All records that follow are to be restated exactly.

Extracted records
_ _ _ _ _ _ _
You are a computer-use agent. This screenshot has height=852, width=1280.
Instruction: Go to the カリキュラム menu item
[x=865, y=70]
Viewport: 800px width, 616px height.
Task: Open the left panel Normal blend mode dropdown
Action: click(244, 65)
_ _ _ _ _ _ _
--- Result for this task ---
You are a computer-use agent. This screenshot has height=852, width=1280.
Instruction: Go to the カリキュラム menu item
[x=865, y=70]
Viewport: 800px width, 616px height.
Task: Open the left panel Normal blend mode dropdown
Action: click(244, 65)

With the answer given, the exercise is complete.